### Exercise description
Give back an exact repetition of the material below, from its first line through the line that contains "The height and", both included, minus the pictures.

### Records to process
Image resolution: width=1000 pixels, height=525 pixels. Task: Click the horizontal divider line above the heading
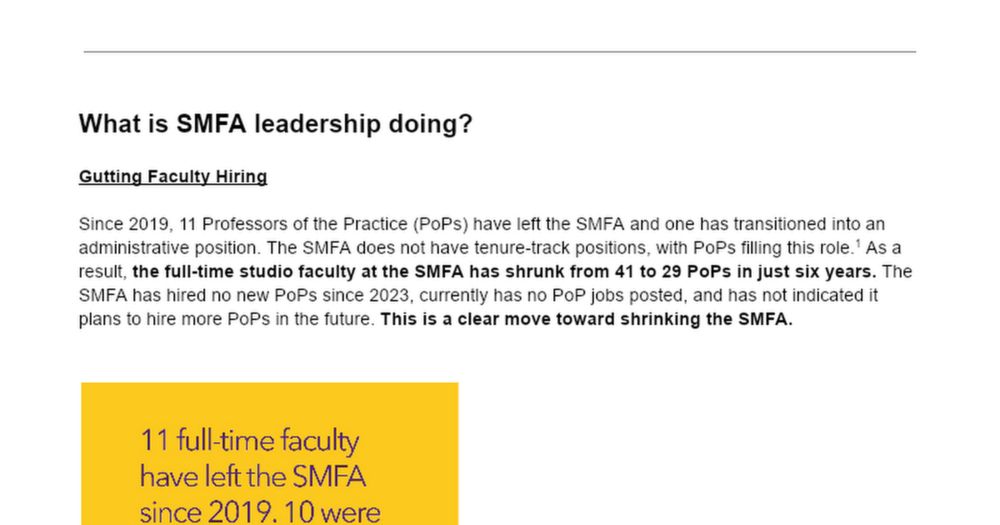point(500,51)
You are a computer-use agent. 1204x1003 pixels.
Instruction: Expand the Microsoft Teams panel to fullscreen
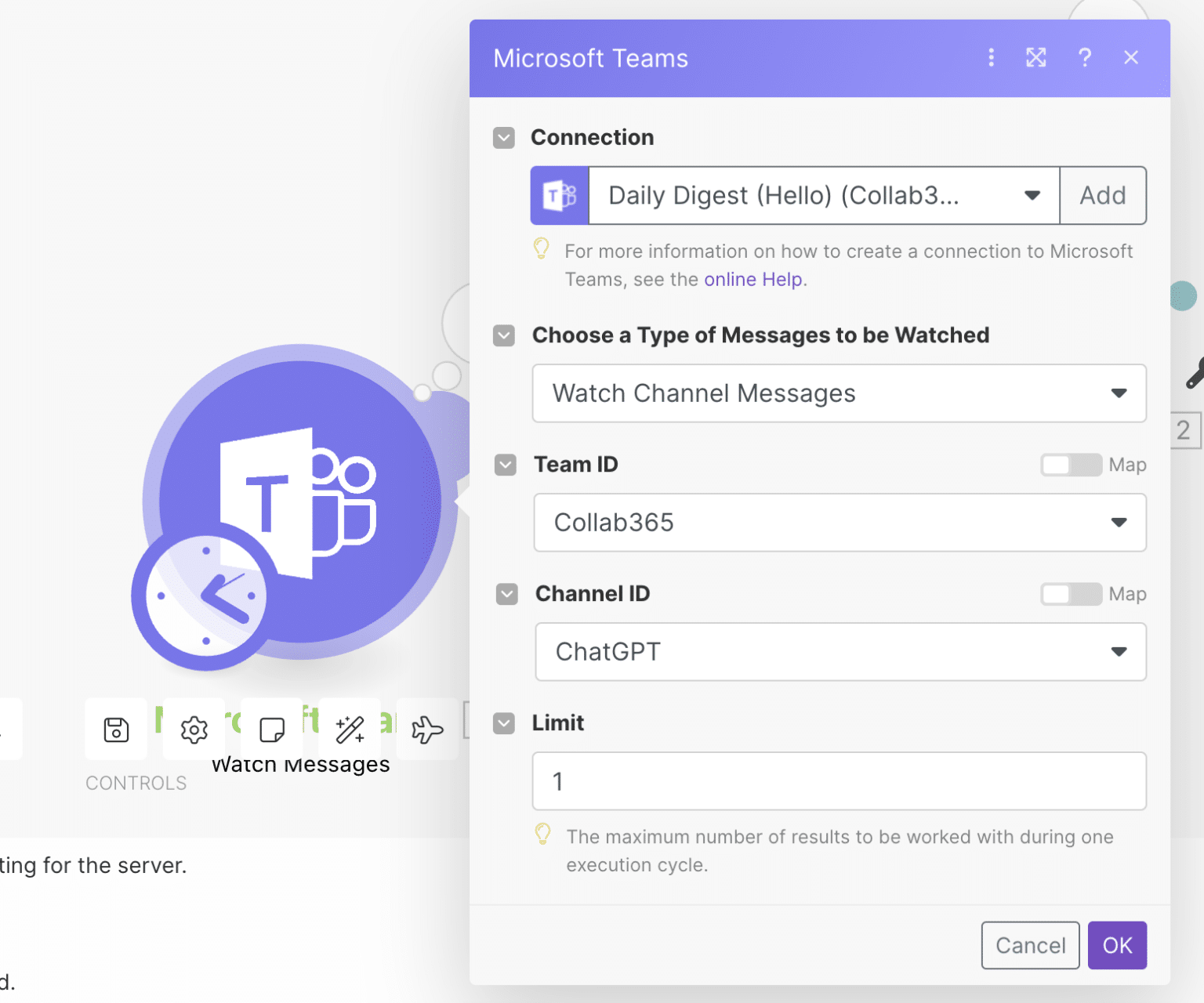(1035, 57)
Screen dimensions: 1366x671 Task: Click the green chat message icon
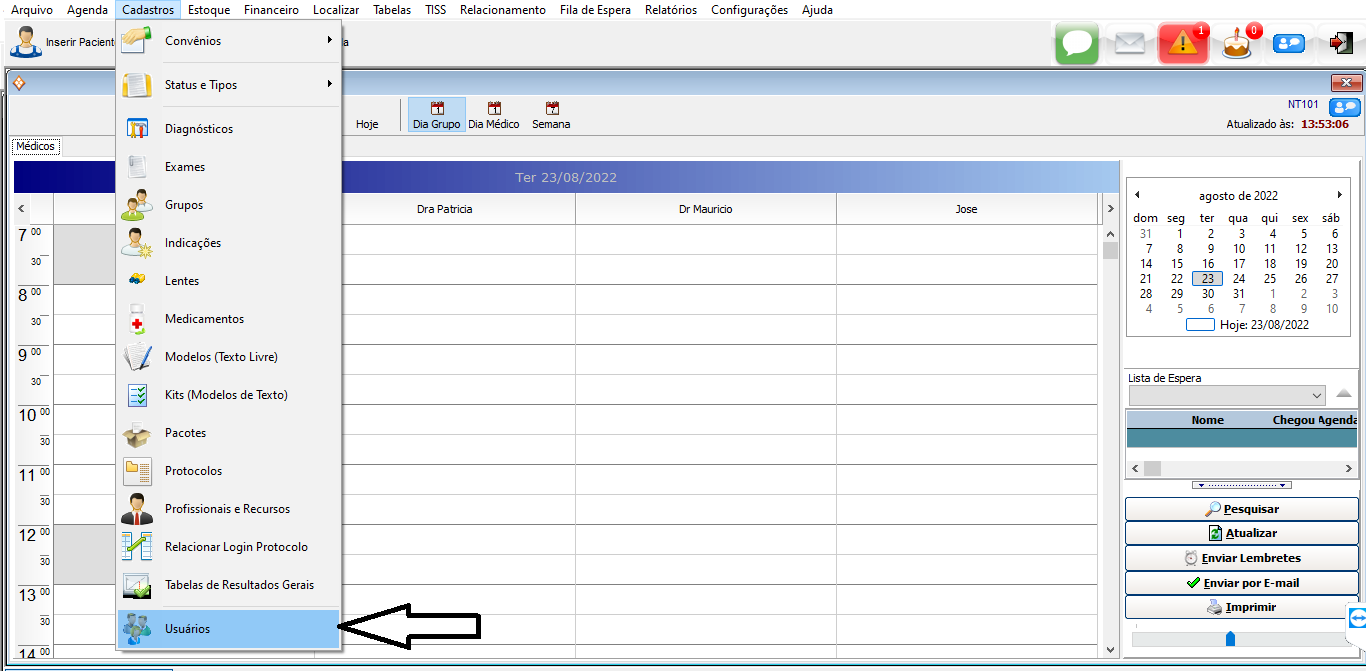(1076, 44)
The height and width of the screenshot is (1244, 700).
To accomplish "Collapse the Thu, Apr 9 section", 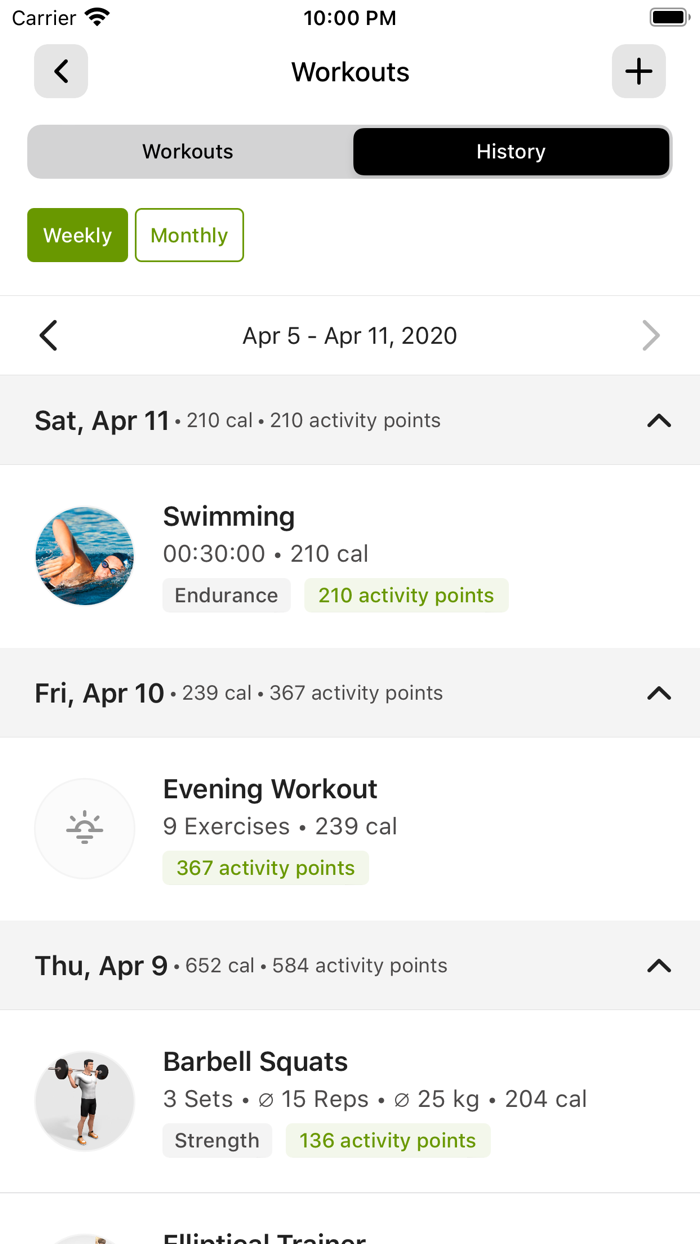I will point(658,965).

### Exercise response
Image resolution: width=1000 pixels, height=525 pixels. Task: Click the horizontal divider line above the heading
point(500,51)
You are a computer-use agent. 1204x1003 pixels.
Instruction: Expand the Microsoft Teams panel to fullscreen
(1035, 57)
Screen dimensions: 1366x671 Task: Click the green chat message icon
(1076, 44)
The height and width of the screenshot is (1244, 700).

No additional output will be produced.